What is needed: Answer with the exact lines of the following material from the one containing "Where should I click to: Click Incidents" through the one containing "the Horizontal Type", both end lines included.
------------------------------------
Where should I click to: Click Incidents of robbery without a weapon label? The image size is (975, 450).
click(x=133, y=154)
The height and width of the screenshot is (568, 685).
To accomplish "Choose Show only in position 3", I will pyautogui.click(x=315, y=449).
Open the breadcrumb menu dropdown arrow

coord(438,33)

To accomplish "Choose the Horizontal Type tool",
------------------------------------
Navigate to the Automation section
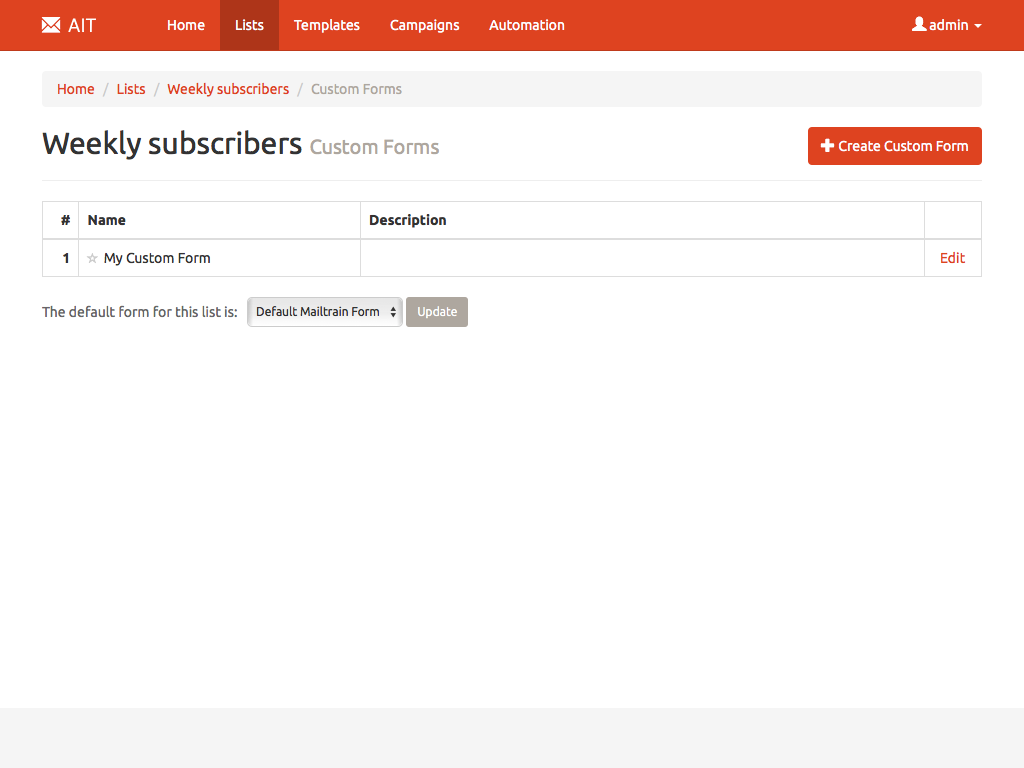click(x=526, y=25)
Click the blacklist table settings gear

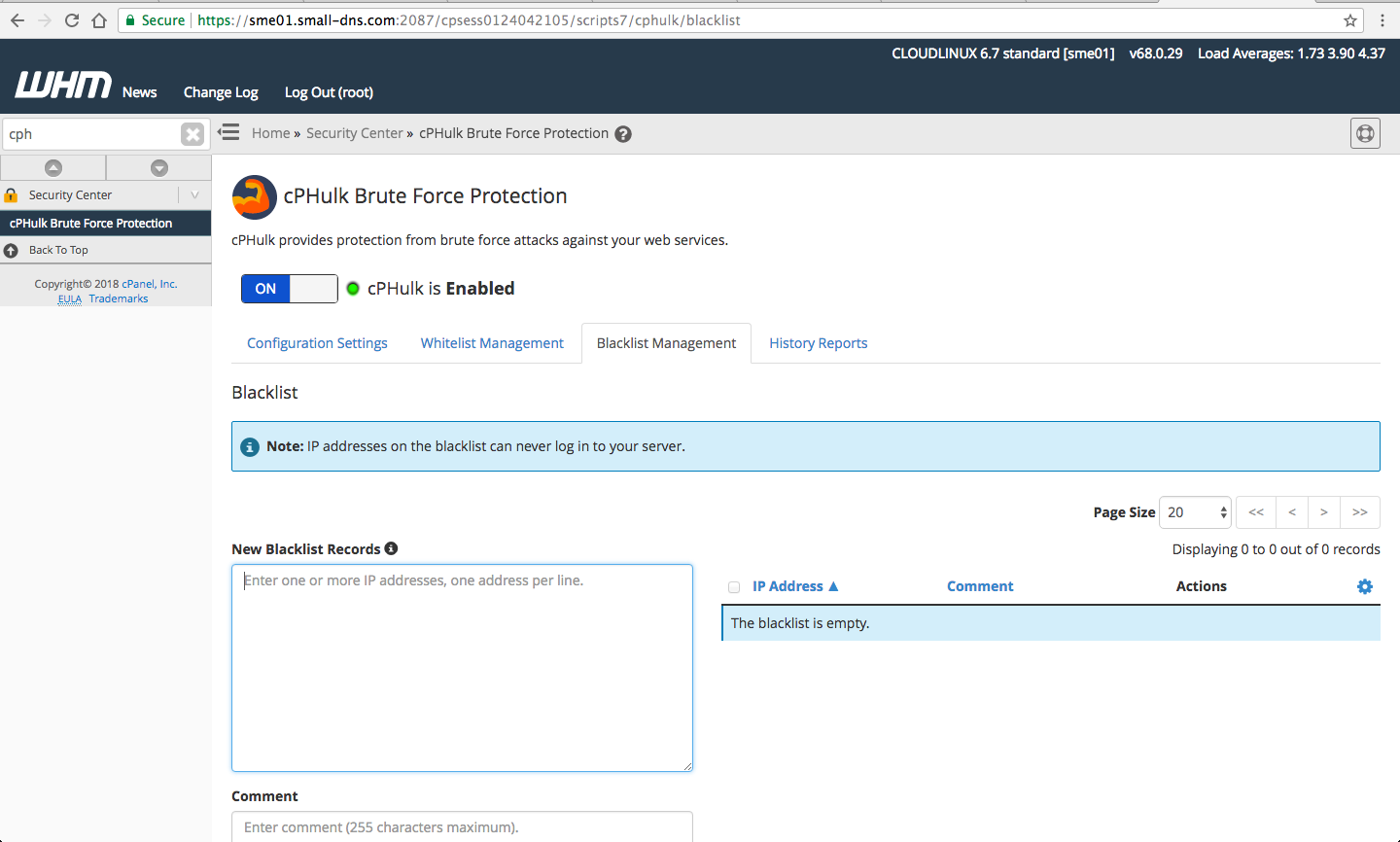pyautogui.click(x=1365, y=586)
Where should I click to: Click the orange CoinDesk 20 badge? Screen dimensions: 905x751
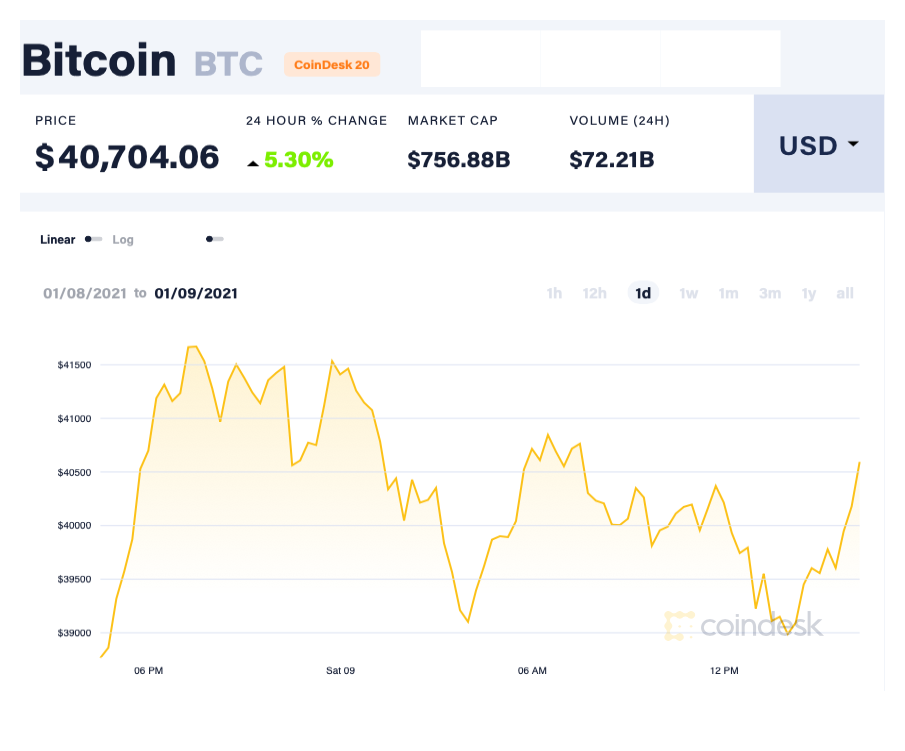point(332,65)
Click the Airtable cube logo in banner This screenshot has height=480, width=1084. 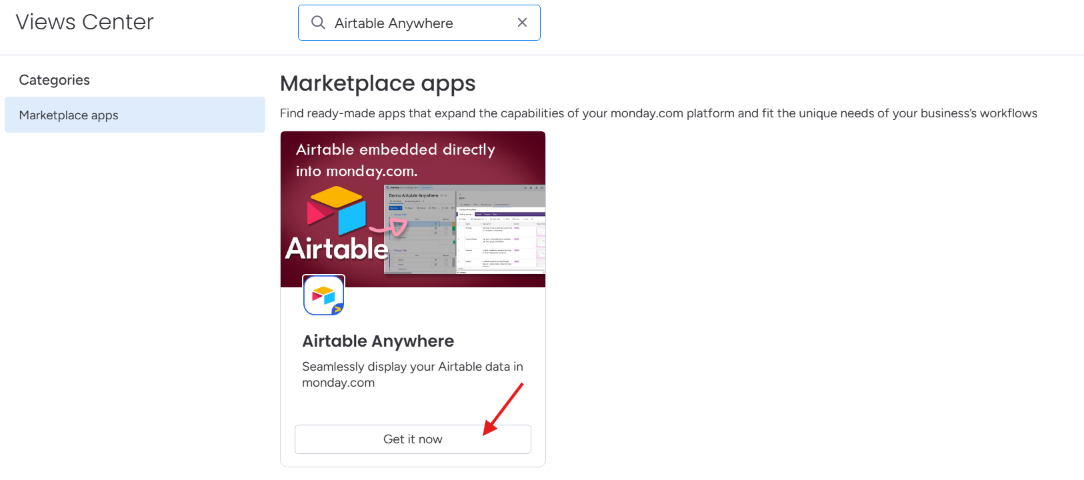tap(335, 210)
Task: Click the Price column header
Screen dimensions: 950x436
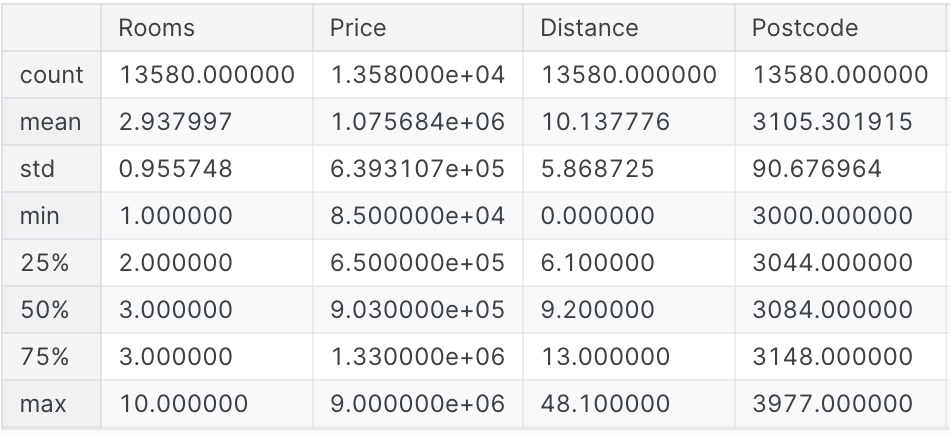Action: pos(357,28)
------------------------------------
Output below:
Where should I click to: Click Incidents of robbery without a weapon label? The image size is (975, 450).
click(x=133, y=154)
The height and width of the screenshot is (568, 685).
To accomplish "Choose Show only in position 3", I will pyautogui.click(x=315, y=449).
Open the breadcrumb menu dropdown arrow

coord(438,33)

To accomplish "Choose the Horizontal Type tool",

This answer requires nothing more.